BEGIN

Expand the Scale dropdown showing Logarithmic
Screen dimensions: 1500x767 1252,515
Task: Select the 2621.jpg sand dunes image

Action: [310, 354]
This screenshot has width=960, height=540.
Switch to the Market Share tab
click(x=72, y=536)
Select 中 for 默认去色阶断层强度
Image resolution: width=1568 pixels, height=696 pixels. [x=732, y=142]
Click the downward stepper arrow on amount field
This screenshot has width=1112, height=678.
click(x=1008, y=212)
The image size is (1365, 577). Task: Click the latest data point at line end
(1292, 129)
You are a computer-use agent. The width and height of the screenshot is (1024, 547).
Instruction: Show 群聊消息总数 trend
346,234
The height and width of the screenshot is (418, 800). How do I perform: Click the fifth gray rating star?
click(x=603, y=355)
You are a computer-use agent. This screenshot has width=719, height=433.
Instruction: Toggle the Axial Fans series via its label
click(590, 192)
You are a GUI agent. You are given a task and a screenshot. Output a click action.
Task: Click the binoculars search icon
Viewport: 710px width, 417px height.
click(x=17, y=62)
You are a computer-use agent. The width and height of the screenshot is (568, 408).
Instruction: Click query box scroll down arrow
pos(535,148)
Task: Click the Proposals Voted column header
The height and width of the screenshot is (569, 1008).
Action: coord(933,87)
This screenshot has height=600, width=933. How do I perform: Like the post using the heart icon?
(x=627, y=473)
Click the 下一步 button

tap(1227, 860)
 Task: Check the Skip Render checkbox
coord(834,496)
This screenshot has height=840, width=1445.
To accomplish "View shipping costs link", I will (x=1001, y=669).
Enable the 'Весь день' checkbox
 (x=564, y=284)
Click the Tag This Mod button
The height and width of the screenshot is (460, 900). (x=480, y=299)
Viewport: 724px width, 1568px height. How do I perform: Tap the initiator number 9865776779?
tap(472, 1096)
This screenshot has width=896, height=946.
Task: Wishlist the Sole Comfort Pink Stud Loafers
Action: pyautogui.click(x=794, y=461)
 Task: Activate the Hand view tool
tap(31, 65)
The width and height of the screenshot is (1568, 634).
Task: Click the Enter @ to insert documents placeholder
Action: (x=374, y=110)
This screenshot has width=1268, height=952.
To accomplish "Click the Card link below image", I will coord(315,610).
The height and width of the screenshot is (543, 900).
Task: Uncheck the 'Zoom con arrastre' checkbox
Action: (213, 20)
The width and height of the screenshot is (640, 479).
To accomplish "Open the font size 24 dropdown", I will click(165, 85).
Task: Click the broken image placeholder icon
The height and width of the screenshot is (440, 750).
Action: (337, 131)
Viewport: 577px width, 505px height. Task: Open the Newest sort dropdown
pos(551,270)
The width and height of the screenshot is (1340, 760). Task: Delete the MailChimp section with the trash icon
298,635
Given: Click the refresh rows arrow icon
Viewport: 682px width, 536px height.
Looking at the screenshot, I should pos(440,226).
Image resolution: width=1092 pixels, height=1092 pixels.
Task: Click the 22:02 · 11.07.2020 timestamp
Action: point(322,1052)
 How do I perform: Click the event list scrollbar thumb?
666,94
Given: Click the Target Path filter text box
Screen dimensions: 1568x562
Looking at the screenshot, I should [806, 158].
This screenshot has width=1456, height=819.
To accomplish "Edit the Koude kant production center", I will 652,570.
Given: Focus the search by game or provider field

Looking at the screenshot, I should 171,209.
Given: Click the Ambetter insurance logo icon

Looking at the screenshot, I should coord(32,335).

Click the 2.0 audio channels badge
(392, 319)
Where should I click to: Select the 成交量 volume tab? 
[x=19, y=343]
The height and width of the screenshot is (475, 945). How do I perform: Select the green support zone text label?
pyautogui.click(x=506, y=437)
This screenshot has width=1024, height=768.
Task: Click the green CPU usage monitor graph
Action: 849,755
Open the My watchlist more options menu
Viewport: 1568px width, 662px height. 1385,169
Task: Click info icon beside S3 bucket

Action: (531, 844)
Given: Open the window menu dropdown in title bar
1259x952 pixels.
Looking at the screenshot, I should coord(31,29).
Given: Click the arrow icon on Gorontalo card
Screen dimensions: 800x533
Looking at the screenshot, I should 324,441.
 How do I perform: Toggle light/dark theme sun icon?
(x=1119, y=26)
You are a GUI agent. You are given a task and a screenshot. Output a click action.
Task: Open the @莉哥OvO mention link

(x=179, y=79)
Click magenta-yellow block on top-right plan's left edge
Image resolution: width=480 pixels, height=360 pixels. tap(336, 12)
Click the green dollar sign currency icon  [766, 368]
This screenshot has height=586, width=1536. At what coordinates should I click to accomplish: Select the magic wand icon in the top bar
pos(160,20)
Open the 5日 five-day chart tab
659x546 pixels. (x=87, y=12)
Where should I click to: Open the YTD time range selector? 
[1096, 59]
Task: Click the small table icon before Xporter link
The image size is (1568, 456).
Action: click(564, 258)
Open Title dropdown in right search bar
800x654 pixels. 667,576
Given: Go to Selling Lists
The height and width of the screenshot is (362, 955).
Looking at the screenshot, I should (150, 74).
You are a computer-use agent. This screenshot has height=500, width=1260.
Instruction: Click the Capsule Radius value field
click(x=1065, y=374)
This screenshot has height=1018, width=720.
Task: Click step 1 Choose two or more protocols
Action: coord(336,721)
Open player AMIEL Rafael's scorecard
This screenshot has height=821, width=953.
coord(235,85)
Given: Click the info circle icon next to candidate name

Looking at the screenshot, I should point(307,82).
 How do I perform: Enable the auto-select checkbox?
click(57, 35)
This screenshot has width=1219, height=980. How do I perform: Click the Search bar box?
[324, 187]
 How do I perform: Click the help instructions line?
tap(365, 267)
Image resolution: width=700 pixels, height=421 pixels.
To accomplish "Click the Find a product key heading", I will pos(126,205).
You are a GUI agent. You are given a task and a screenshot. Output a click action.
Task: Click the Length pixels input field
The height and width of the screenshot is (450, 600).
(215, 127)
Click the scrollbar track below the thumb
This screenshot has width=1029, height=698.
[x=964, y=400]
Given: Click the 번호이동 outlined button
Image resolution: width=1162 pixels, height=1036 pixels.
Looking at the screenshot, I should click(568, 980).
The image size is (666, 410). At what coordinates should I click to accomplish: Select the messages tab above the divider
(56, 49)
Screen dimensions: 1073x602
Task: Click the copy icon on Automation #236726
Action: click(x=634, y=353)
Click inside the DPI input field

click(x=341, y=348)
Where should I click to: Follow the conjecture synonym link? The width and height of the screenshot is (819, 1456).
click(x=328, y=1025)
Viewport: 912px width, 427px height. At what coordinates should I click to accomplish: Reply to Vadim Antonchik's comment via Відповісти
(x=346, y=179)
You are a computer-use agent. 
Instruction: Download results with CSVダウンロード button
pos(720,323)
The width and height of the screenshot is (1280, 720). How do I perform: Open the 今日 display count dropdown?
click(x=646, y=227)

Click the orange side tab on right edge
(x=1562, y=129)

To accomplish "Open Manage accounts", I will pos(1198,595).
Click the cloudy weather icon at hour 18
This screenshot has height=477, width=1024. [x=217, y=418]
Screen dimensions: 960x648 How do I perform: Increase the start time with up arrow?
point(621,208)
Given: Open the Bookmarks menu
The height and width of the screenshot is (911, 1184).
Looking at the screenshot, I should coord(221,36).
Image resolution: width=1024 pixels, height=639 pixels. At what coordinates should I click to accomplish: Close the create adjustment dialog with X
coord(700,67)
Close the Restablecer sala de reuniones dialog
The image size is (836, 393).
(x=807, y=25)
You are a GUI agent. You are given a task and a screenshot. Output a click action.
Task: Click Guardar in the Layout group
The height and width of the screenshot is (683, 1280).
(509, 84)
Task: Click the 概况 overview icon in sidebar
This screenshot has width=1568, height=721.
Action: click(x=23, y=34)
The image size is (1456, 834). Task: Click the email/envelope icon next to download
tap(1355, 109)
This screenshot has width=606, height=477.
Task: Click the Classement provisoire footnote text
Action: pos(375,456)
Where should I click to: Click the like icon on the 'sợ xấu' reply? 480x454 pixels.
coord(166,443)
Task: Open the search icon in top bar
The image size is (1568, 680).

END

▸ **INSTRUCTIONS TO FOLLOW**
When you reach the line with "This screenshot has height=586, width=1536." in the records above, start writing out lines exactly, and stop once the line with "Given: Click the 번호이동 outlined button" has been written; include nothing else.

▸ **ANSWER FOR THIS EXERCISE**
This screenshot has height=586, width=1536. At what coordinates should I click to accomplish: Select the magic wand icon in the top bar
pos(160,20)
Open the 5日 five-day chart tab
659x546 pixels. (x=87, y=12)
Where should I click to: Open the YTD time range selector? 
[1096, 59]
Task: Click the small table icon before Xporter link
The image size is (1568, 456).
Action: click(564, 258)
Open Title dropdown in right search bar
800x654 pixels. 667,576
Given: Go to Selling Lists
The height and width of the screenshot is (362, 955).
Looking at the screenshot, I should (150, 74).
You are a computer-use agent. This screenshot has height=500, width=1260.
Instruction: Click the Capsule Radius value field
click(x=1065, y=374)
This screenshot has height=1018, width=720.
Task: Click step 1 Choose two or more protocols
Action: coord(336,721)
Open player AMIEL Rafael's scorecard
This screenshot has height=821, width=953.
coord(235,85)
Given: Click the info circle icon next to candidate name

Looking at the screenshot, I should point(307,82).
 How do I perform: Enable the auto-select checkbox?
click(57, 35)
This screenshot has width=1219, height=980. How do I perform: Click the Search bar box?
[324, 187]
 How do I perform: Click the help instructions line?
tap(365, 267)
Image resolution: width=700 pixels, height=421 pixels.
To accomplish "Click the Find a product key heading", I will pos(126,205).
You are a GUI agent. You are given a task and a screenshot. Output a click action.
Task: Click the Length pixels input field
The height and width of the screenshot is (450, 600).
(215, 127)
Click the scrollbar track below the thumb
This screenshot has width=1029, height=698.
[x=964, y=400]
Given: Click the 번호이동 outlined button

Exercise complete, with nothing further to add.